Plague Journal, Why We Should Give It Another Try
Why wouldn’t there be as many real worlds as there are imaginary ones?
Why would there be only one real world?
Why such a mode of exception?
In reality, the notion of a real world existing among all other possible worlds is unimaginable.
It is unthinkable, except perhaps as a dangerous superstition.
We must stay away from that, just as critical thought once stayed away (in the name of the real!) from religious superstition.
Thinkers, give it another try!
— excerpt Radical Thought, by Jean Baudrillard
Last night I attended a virtual meeting of the Socrates Cafe. Eight of us were “present” as a postage stamp pixel painting, a tiny glowing facsimile upon our screens. In the course of the conversation I offered my recollection of two squirrels playing at the far corner of our backyard, where they’d be protected from any approaching predator. Two tree climbing rodents twisted and turned in a wrestling match upon the ground for the better part of a minute. I have seen squirrels play before, chase one another from tree to tree, and up a tree, following, as they jump from limb to limb. I mentioned to the group gathered on screen, the scene as an example of the unalloyed exuberance of mammals which we can never know, and only observe. Perhaps the ballet of bodies, the physical grappling was their mating ritual?
Another member of our group questioned how I could know anything at all about the squirrels activities, as I inevitably am attributing human characteristics to squirrel behavior. I replied that of course I am. Why cannot my anthropomorphizing be as appropriate as is an authentic display of impassioned joy by both animals? Two worlds may exist co-extensively. Why reduce things to a binary disjunction?
Another member of our group offered whereas we cannot know with certainty the emotional state of animals (shorthand for Nature), — there is no clear reason not to pave over the better part of the world, to accommodate the automobiles which our ever burgeoning population desires… I could not deny his premise. The inevitable attribution of human meanings to all that we observe, defeats any certain knowledge of what experience is for squirrels, or for any feature that is a nonhuman living organism, plant or animal. We must create a fictional model of our sense experience, along the lines of the only being that we know from the inside out. Anthropomorphism!
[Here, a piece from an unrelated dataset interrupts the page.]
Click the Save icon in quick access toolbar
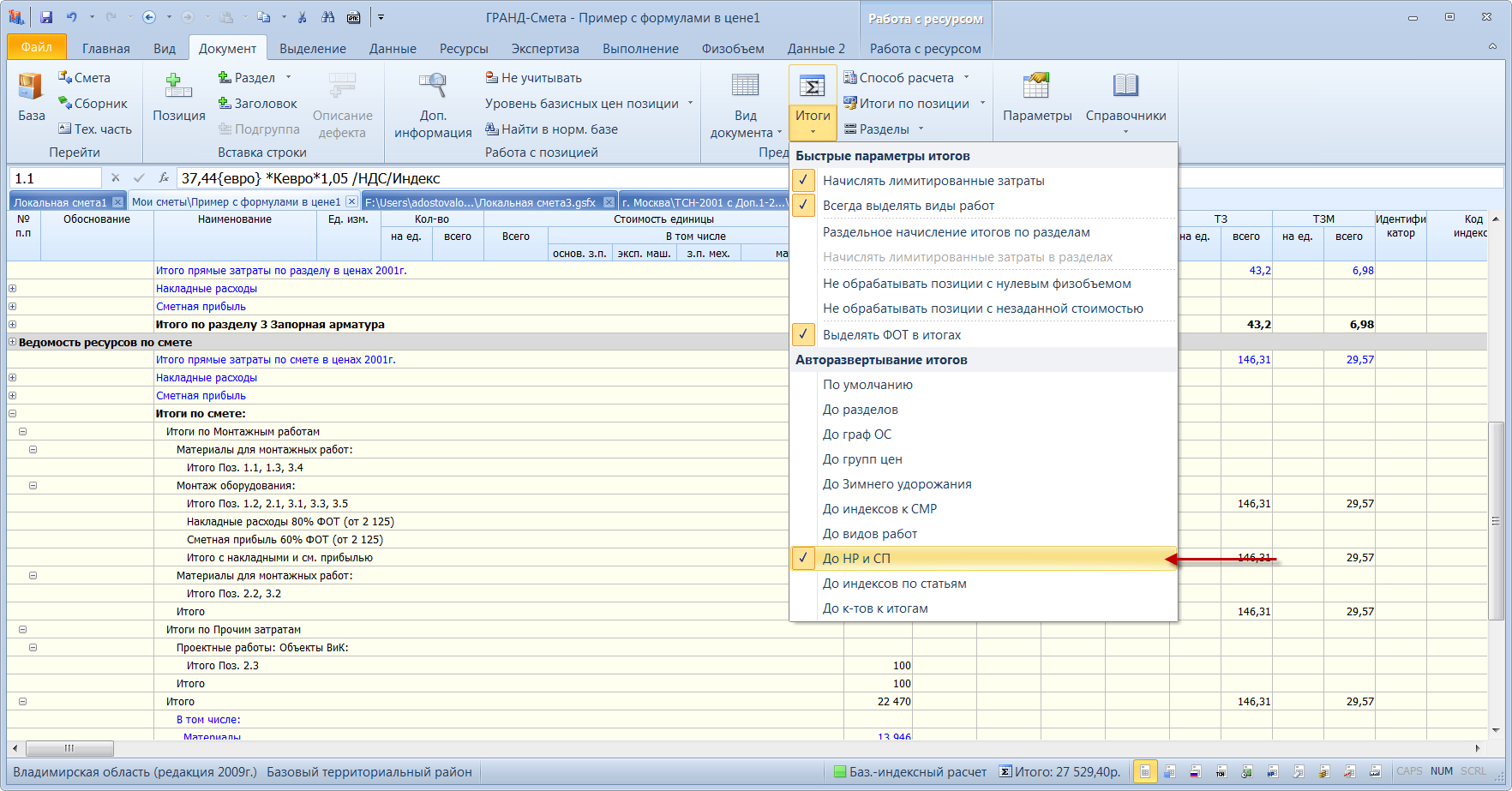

How many “real” worlds are possible?
Careful, careful you thinkers…
Give it another try.
4 thoughts on “Plague Journal, Why We Should Give It Another Try”
What would Thoreau say? Don’t have a definitive answer, but it is my belief that we, as a nation? society? Have largely lost touch with the natural world and could use a healthy due of natural philosophy.
Based upon my reading of Thoreau’s words, he would likely express himself along the lines of your “losing touch” metaphor. There are many versions of “reality.” Thoreau was proponent of a lost reality, one that we desperately need to reclaim. Baudrillard suggests that we are lost in a hall of mirrors, a fun house of our own making. We regard our simulacra as real.
‘Pave Paradise’ by Joni Mitchell would be most appropriate –
“Don’t it always seem to go,
that you don’t what until it’s gone,
You pave paradise and,
put up a parking lot”
And Walden’s Pond was only twenty miles from town. Another country heard from.